### [Arbeitsaufträge]
1/ Aus welchem Ort schickt MaHaTawaNa im Forenthread zum Hochzeitsfoto liebe Grüße?
2/ Setze den Forenthread zum Hochzeitsfoto im Anschluss an seinen letzten Eintrag fort.

### [Seitenauszug]
_____

# Probiere mal ein Hochzeitsfoto reinzustellen?



## MaHaTawaNa (22. Juni 2004)

ist nur mal ein versuch, hab keine ahnung ob das geht#c ?


----------



## MaHaTawaNa (22. Juni 2004)

*AW: Probiere mal ein Hochzeitsfoto reinzustellen?*

super es hat geklappt !

das ist ein foto von mir und meiner frau,
wir haben geheiratet:l:k  :m !#g


----------



## Garfield0815 (22. Juni 2004)

*AW: Probiere mal ein Hochzeitsfoto reinzustellen?*

Na dann 
*Herzlichen Glückwunsch*


----------



## Magic_Moses (22. Juni 2004)

*AW: Probiere mal ein Hochzeitsfoto reinzustellen?*

Schöne Schuppen...... hat bestimmt an die 100 Pfund und maßig scheint sie auch zu sein.
War bestimmt ein heftiger Drill oder?
Hoffe nur, sie hat beim Abstechen nicht zu sehr gelitten - hast ihr ja bestimmt vorher eins über die Rübe gegeben oder? :q


----------



## rob (22. Juni 2004)

*AW: Probiere mal ein Hochzeitsfoto reinzustellen?*



			
				Magic_Moses schrieb:
			
		

> Schöne Schuppen...... hat bestimmt an die 100 Pfund und maßig scheint sie auch zu sein.
> War bestimmt ein heftiger Drill oder?
> Hoffe nur, sie hat beim Abstechen nicht zu sehr gelitten - hast ihr ja bestimmt vorher eins über die Rübe gegeben oder? :q


 :q     


alles gute gregor zu eurer hochzeit....ein hübsches paar..lg rob#h


----------



## Lachsy (22. Juni 2004)

*AW: Probiere mal ein Hochzeitsfoto reinzustellen?*

glückwunsch zum guten fang  achne zur Hochzeit 

mfg Lachsy


----------



## MaHaTawaNa (22. Juni 2004)

*AW: Probiere mal ein Hochzeitsfoto reinzustellen?*

vielen dank für die glückwünsche#h :m und liebe grüsse aus stockerau!

gregor


----------



## Dorsch1 (22. Juni 2004)

*AW: Probiere mal ein Hochzeitsfoto reinzustellen?*

Hallo Gregor

Meinen Glückwunsch zu diesem traumhaften Fang.#6
Erzähl mal ein bischen über Drill und Landung von diesem Prachtexemplar. :m


----------



## Lauben-Lothar (22. Juni 2004)

_____

### [Gezeigte Datensätze]
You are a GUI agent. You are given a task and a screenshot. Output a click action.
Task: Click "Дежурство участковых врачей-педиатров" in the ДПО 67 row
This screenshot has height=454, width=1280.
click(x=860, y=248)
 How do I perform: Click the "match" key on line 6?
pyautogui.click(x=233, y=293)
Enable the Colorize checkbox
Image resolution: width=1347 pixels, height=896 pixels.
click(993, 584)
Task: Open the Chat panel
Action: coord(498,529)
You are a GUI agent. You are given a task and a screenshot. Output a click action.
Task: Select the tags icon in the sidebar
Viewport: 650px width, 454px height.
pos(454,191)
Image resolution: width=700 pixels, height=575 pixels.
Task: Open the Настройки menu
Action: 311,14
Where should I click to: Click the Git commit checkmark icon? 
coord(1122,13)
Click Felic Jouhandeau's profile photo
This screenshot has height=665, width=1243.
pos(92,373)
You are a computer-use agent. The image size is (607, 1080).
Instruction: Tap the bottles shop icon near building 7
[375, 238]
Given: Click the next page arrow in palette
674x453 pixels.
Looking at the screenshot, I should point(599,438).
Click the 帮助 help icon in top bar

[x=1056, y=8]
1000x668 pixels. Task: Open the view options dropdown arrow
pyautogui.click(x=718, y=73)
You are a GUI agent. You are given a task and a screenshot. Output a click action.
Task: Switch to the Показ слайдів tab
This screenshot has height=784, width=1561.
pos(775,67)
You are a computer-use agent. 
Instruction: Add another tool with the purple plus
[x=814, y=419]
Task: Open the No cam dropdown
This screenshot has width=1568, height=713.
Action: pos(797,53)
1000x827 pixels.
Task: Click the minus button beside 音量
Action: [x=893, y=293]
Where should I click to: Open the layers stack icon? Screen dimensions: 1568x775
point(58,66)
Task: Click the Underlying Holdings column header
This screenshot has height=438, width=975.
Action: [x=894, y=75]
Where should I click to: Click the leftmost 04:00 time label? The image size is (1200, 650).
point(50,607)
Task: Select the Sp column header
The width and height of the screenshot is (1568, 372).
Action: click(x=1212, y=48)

_____

### [Schriftliche Antworten]
1/ Aus Stockerau.

2/
*AW: Probiere mal ein Hochzeitsfoto reinzustellen?*

Hallo Gregor,

Glückwunsch auch von mir.:z 
Habe gerade den elften Hochzeitstag hinter mir.:l  
Das hast du noch was vor dir..

Petri


----------



## MaHaTawaNa (22. Juni 2004)

*AW: Probiere mal ein Hochzeitsfoto reinzustellen?*

und wir haben heute unseren 1 monatstag :m danke nochmal!

mfg.Gregor


----------



## Magic_Moses (22. Juni 2004)

*AW: Probiere mal ein Hochzeitsfoto reinzustellen?*

Was zahlt man eigentlich für eine derartig gute Präparation???


----------



## cocco (22. Juni 2004)

*AW: Probiere mal ein Hochzeitsfoto reinzustellen?*

Auch aus Mülheim die besten Wünsche! Ich denke , dass war wohl Dein bislang bester Fang!!!


----------



## MaHaTawaNa (22. Juni 2004)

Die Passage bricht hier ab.